Yapılacak işler:
(a) Annemin Öldüğüne Sevindim tanıtım metnine göre kitap Goodreads Choice Ödülü'nü hangi kategoride almış?
(b) Lütfen Annemin Öldüğüne Sevindim tanıtım metninde "Şoke edici gerçeklerin" sözcükleriyle başlayıp "dolu bir hikâye." sözcükleriyle biten bölümü hiç değiştirmeden tekrarla.
(c) Annemin Öldüğüne Sevindim tanıtım metnini kaldığı yerden devam ettir.

Alıntı:
"""

Şoke edici gerçeklerin kara mizahla harmanlandığı Annemin Öldüğüne Sevindim; dayanma, zincirlerini kırma, keşfetme, iyileşme ve insanın kendi saçını kendisinin şampuanlayabilmesinin verdiği keyif üzerine ilham dolu bir hikâye.
GOODREADS CHOICE ÖDÜLÜ, YILIN EN İYİ ANI VE OTOBİYOGRAFİ KİTABI
ALA/YALSA ALEX ÖDÜLÜ
TIME100 NEXT, GELECEĞE ŞEKİL VEREN VE YENİ NESİL LİDERLİĞİ TANIMLAYAN GENÇ LİDERLER LİSTESİ
“Jennette McCurdy limonlardan limonata yapma kraliçesi. Yaşadığı travmadan yola çıkarak acı verici derecede komik bir hikâye örmüş ve aynı zamanda Amerika’da genç kızların metalaştırıldığı gerçeğine ışık tutmuş. Hem çok kişisel hem de önemli bir kültürel belge niteliğinde.”
Lena Dunham
“McCurdy okurlara bir soru soruyor: İnsan başkalarının yarattığı kafesten ne zaman ve nasıl kurtulup hayatına özgürce devam eder? Bu çarpıcı çıkış kitabı müthiş bir dürüstlük, çekilen acıda parmağı olan insanlara karşı empati ve büyümenin zorlayıcı bağlanmalarına ve kopuşlarına dair içgörüler barındırıyor.”
Booklist
“Öfkeli, hüzünlü, cesur, bilgece, dürüst, içinizi acıtan, son derece etkileyici bir hikâye. İster zihinsel bozuklukların onlardan muzdarip olanların gözüne nasıl normal görünebileceğini, ister yeme bozukluklarının verdiği acıyı, ister çocuk yaşta yıldız olmanın insana neler yaptığını gösterirken olsun, okurları genellikle dış dünyadan gizlenen ortamların derinliklerine götürüyor. Yazarı kadar cesur bir çocukluktan yetişkinliğe geçiş hikâyesi.”

"""

Veri kümesi öğeleri:
"""

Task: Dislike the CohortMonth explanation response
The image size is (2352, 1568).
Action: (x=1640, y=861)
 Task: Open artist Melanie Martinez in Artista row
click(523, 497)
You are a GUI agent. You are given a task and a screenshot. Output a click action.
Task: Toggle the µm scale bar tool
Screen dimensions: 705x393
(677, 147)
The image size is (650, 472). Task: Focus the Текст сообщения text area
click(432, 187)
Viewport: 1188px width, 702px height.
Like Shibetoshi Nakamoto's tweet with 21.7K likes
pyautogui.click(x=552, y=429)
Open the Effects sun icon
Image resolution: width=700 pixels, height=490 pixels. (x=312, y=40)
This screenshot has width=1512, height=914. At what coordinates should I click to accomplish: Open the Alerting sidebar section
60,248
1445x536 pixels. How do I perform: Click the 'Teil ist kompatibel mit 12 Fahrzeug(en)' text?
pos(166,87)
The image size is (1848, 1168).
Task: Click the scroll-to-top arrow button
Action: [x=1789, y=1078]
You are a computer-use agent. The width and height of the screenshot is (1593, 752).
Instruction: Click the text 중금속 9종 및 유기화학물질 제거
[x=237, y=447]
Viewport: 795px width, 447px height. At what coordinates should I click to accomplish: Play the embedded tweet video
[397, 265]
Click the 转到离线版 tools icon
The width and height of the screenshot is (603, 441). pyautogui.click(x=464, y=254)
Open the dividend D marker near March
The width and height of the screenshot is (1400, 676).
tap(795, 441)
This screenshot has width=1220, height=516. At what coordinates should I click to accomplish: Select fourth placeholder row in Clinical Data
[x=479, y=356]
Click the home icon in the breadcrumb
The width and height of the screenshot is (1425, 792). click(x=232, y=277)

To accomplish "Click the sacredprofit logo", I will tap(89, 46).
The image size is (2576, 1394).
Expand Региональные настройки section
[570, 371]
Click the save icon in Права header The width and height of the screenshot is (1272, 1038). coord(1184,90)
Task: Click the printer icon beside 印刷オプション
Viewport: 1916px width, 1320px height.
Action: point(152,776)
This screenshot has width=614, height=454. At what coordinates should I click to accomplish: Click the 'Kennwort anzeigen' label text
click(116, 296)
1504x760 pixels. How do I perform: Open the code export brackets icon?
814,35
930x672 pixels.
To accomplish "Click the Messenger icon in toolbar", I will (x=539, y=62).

"""

Problemlerin yanıtları:
(a) Yılın en iyi anı ve otobiyografi kitabı kategorisinde.

(b)
Şoke edici gerçeklerin kara mizahla harmanlandığı Annemin Öldüğüne Sevindim; dayanma, zincirlerini kırma, keşfetme, iyileşme ve insanın kendi saçını kendisinin şampuanlayabilmesinin verdiği keyif üzerine ilham dolu bir hikâye.

(c)
Lauren Hough
“Şu anda bir yerlerde hayatın asla değişip düzelmeyeceğine gerçekten inanan birileri var. Ebeveynlerinin boyunduruğu altında yaşayacaklarına, hayalini kurdukları hayata hiçbir zaman ulaşamayacaklarına, kendi iradelerine ve akıllarına güvenemeyeceklerine inanıyorlar ama Jennette gibiler onlara şöyle diyor: ‘Sorun sizde değil, kendinize güvenebilirsiniz. Bunu siz de başarabilirsiniz.’”
Observer
“Bir kitap nasıl hem bu kadar acıklı hem de bu kadar komik olabilir? Bu bir sanat ve Jennette McCurdy bu dalda ustalaşmış. Annemin Öldüğüne Sevindim hem histerik, hem yürek burkan, hem de büyüleyici bir kitap”
Jenny Lawson
“Bomba etkisi yaratan bir çıkış kitabı… Düşündürücü ve keskin, dokunaklı ve dobra. McCurdy’nin hikâyesi, madalyonun öteki yüzünde bir bütün olarak ortaya çıkmak için hayal bile edilemeyecek kadar büyük bir baskıya rağmen zaferler kazanan güçlü bir kadını gözler önüne seriyor. Sevenleri buna bayılacak.”
Publishers Weekly
“Bu bir şaheser. Nefesinizi kesecek kadar komik ama bir yandan da yaşananlarla derinden empati kurmanızı sağlıyor.”
Washington Post
“Jennette’in, annesinin beklentilerinden kurtulup kendini arama yolculuğu inanılmaz komik. İncelikli ilişkileri, karmaşık yas süreçlerini, dinle ilgili gelgitleri ve Hollywood travmasını kendine has, esprili bir dille, cesur bir hikâye halinde bir araya getiriyor.”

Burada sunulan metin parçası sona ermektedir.